Arabisches Schriftsteller-Treffen

Von Mona Naggar |
Beim Hay-Literaturfestival in Beirut treffen sich 39 Schriftsteller arabischer Abstammung. In Bibliotheken, Cafés und an öffentlichen Plätzen diskutieren die Autoren über neue Strömungen in der zeitgenössischen arabischen Literatur.
Rosa Yassin Youssef gehört zu der jungen Schriftstellergeneration in Syrien. Ihr neuer Roman spielt in der kanadischen Botschaft in Damaskus. Die Geschichte eines sudanesischen Flüchtlings, der auf die Entscheidung seines Einwanderungsantrages wartet.

Rosa Yassin Youssef: "Eines der Themen, das mich stark beschäftigt sind Minderheiten oder Randgruppen im Allgemeinen. Mein vorletzter Roman drehte sich auch um eine fast vergessene Gruppe in unserer Gesellschaft, um ehemalige weibliche politische Häftlinge in Syrien.

Ich denke, dieser Punkt verbindet mich mit anderen jungen arabischen Schriftstellern.
Wir schreiben über Dinge, die vorher niemanden interessiert haben. Wir setzen uns bewusst von der älteren Generation ab, die ihr Schaffen sehr stark über die noch vor 20 Jahren herrschenden ideologischen Strömungen definiert haben."

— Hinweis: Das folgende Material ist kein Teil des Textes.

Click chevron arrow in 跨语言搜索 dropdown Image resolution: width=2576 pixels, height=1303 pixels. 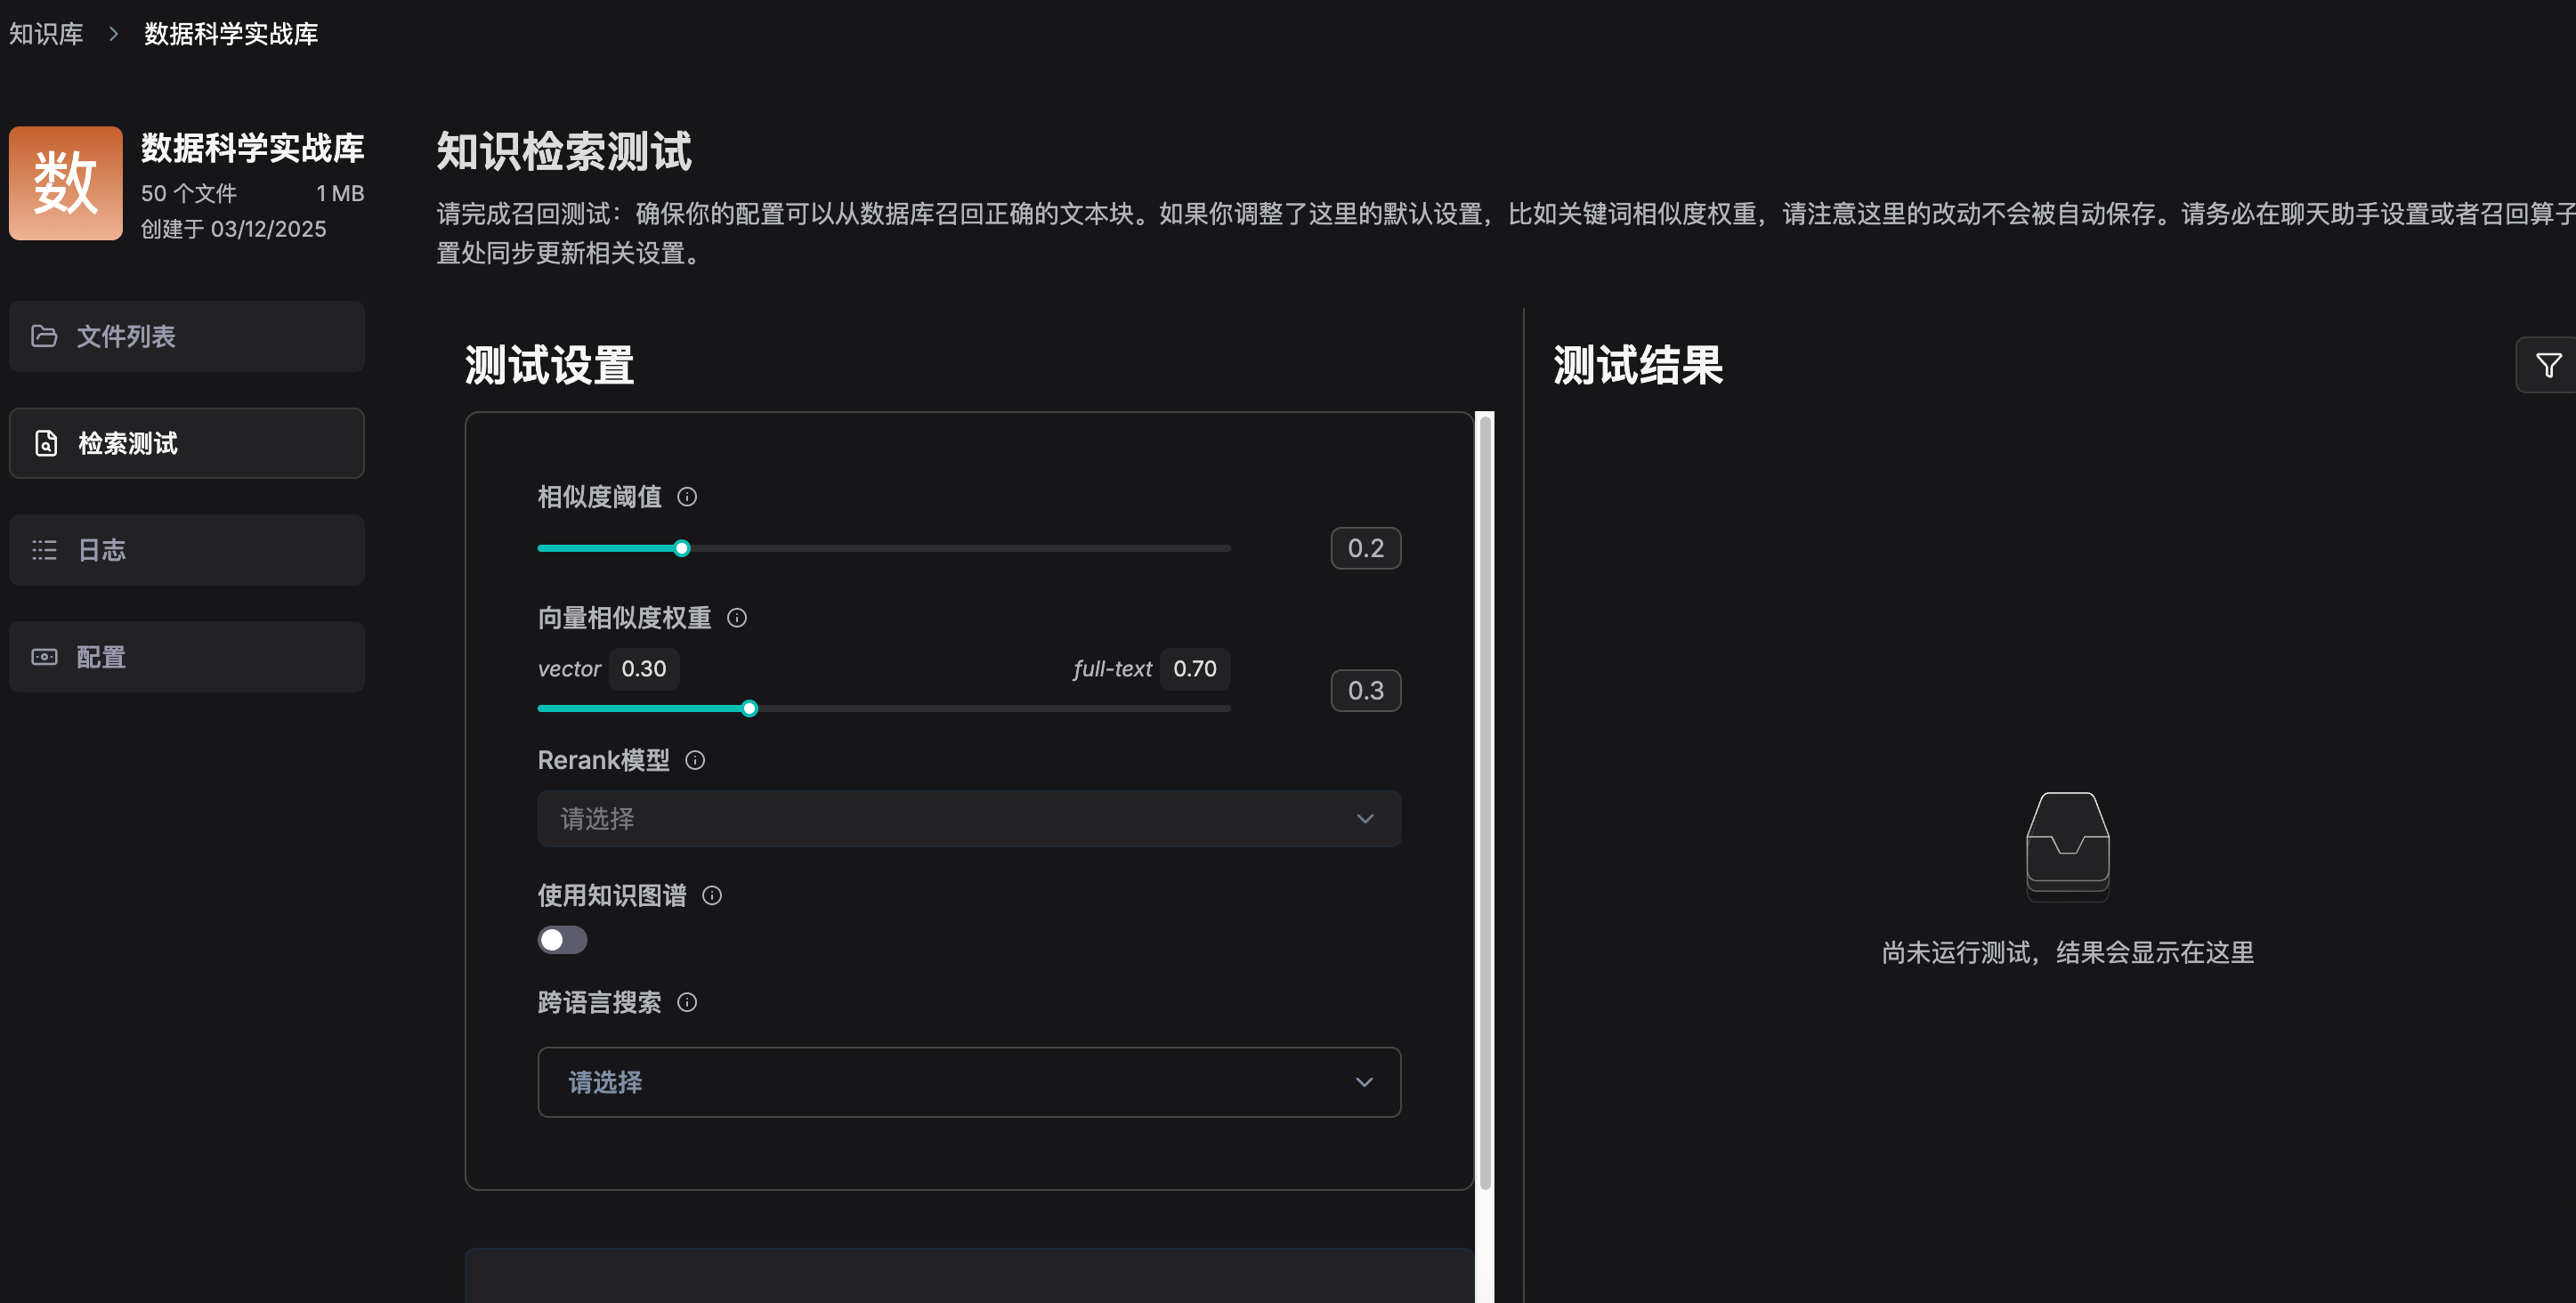point(1364,1082)
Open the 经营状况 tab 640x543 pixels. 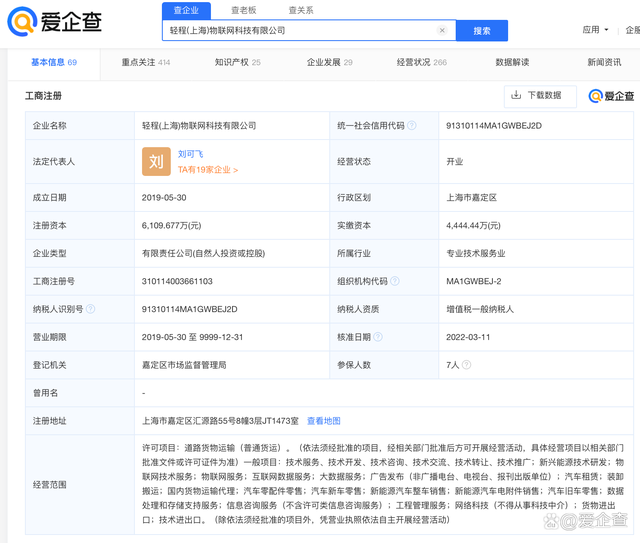tap(421, 62)
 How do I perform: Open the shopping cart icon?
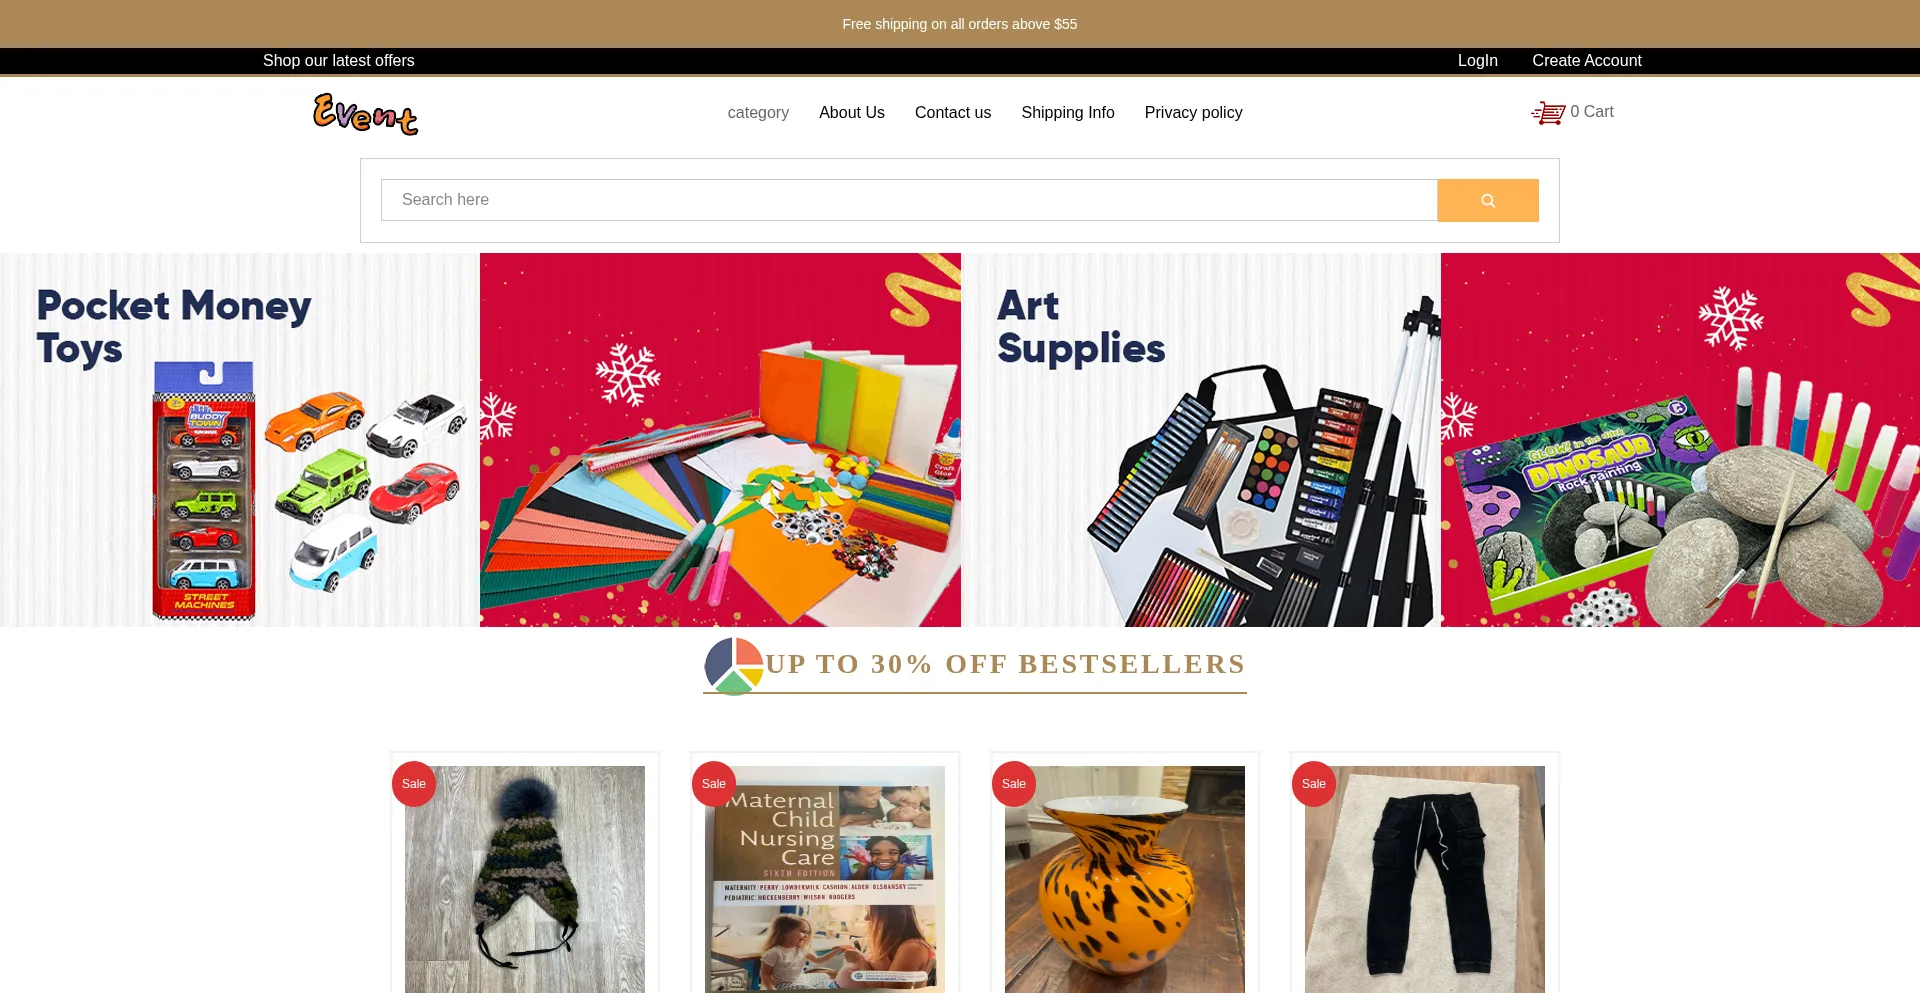(1548, 113)
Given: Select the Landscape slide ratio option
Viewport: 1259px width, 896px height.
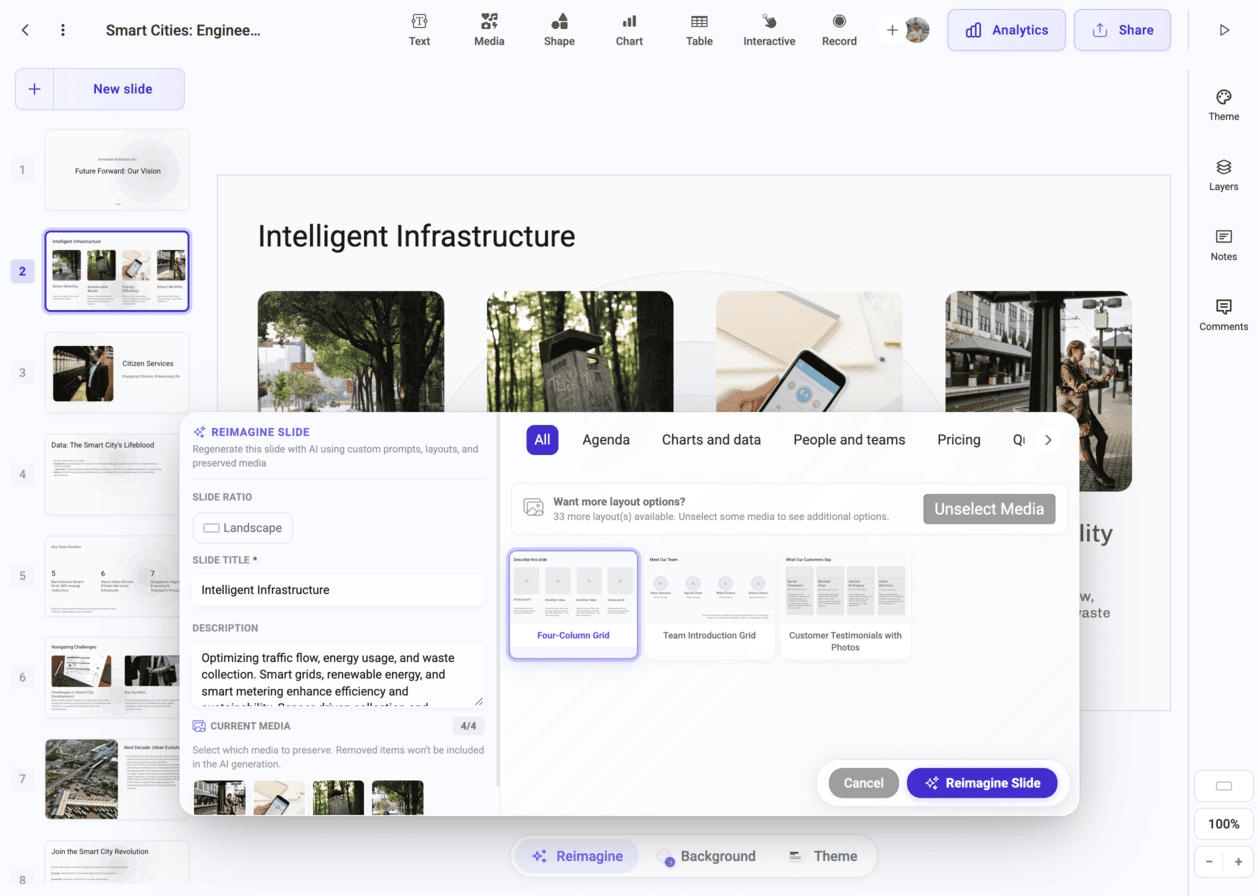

Rosa Yassin Youssef ist Teilnehmerin des Hay-Literaturfestivals in Beirut. Die neue Generation der Lyriker und Prosaisten aus Damaskus, Kairo oder Algier schert sich wenig um das klassische und moderne Erbe der arabischen Sprache. Sie scheut sich nicht die eisernen Regeln der Grammatik über Bord zu werfen. Im Vordergrund steht ihre persönliche Erfahrung. Samuel Shimon ist Herausgeber der Anthologie, die zum Festival erchienen ist. Sie präsentiert eine Auswahl der Werke der 39 nach Beirut eingeladenen Autoren:

"In den letzten zehn Jahren hat sich viel verändert in der arabischen Literaturlandschaft. Die Gründe dafür sind vielfältig. Wir haben jetzt einige wichtige Literaturpreise, die vielen ein Anreiz bieten zu schreiben. Mehr Übersetzungen aus westlichen Sprachen liegen auf Arabisch vor, die natürlich nicht ohne Wirkung bleiben. Auch die Verlagsbranche hat sich weiter entwickelt. Was mich besonders freut, ist dass viele Schriftsteller sich von der Last der poetischen Sprache befreit haben."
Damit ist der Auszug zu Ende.